What you should do
From the line containing "Task: Click the $contactInfoHash help entry" to the last line of the records below, repeat every line exactly and add nothing else.

==== Available records ====

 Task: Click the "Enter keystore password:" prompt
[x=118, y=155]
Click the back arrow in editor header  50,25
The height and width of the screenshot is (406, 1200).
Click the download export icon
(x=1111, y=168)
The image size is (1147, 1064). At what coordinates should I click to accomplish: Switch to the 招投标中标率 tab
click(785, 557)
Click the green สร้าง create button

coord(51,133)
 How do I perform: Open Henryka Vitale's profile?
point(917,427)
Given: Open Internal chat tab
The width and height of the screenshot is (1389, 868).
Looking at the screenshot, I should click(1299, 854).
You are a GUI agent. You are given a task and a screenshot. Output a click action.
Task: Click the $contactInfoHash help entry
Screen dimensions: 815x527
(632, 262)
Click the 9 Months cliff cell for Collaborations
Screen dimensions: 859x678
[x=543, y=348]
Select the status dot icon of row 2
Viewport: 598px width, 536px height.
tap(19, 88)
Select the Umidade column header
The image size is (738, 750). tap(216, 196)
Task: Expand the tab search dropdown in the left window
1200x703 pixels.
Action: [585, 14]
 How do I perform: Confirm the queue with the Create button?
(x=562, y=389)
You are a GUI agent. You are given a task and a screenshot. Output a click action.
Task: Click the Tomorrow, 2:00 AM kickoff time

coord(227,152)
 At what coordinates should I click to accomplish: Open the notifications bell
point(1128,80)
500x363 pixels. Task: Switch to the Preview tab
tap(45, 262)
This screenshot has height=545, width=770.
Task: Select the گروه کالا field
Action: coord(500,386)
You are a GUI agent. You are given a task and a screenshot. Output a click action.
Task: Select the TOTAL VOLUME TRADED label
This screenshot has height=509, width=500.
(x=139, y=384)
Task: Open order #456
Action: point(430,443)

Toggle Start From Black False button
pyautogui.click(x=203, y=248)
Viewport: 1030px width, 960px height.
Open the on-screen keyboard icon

====

Answer
Task: Click the $contactInfoHash help entry
Screen dimensions: 815x527
(632, 262)
Click the 9 Months cliff cell for Collaborations
Screen dimensions: 859x678
[x=543, y=348]
Select the status dot icon of row 2
Viewport: 598px width, 536px height.
tap(19, 88)
Select the Umidade column header
The image size is (738, 750). tap(216, 196)
Task: Expand the tab search dropdown in the left window
1200x703 pixels.
Action: [585, 14]
 How do I perform: Confirm the queue with the Create button?
(x=562, y=389)
You are a GUI agent. You are given a task and a screenshot. Output a click action.
Task: Click the Tomorrow, 2:00 AM kickoff time

coord(227,152)
 At what coordinates should I click to accomplish: Open the notifications bell
point(1128,80)
500x363 pixels. Task: Switch to the Preview tab
tap(45, 262)
This screenshot has height=545, width=770.
Task: Select the گروه کالا field
Action: coord(500,386)
You are a GUI agent. You are given a task and a screenshot. Output a click action.
Task: Select the TOTAL VOLUME TRADED label
This screenshot has height=509, width=500.
(x=139, y=384)
Task: Open order #456
Action: point(430,443)

Toggle Start From Black False button
pyautogui.click(x=203, y=248)
Viewport: 1030px width, 960px height.
Open the on-screen keyboard icon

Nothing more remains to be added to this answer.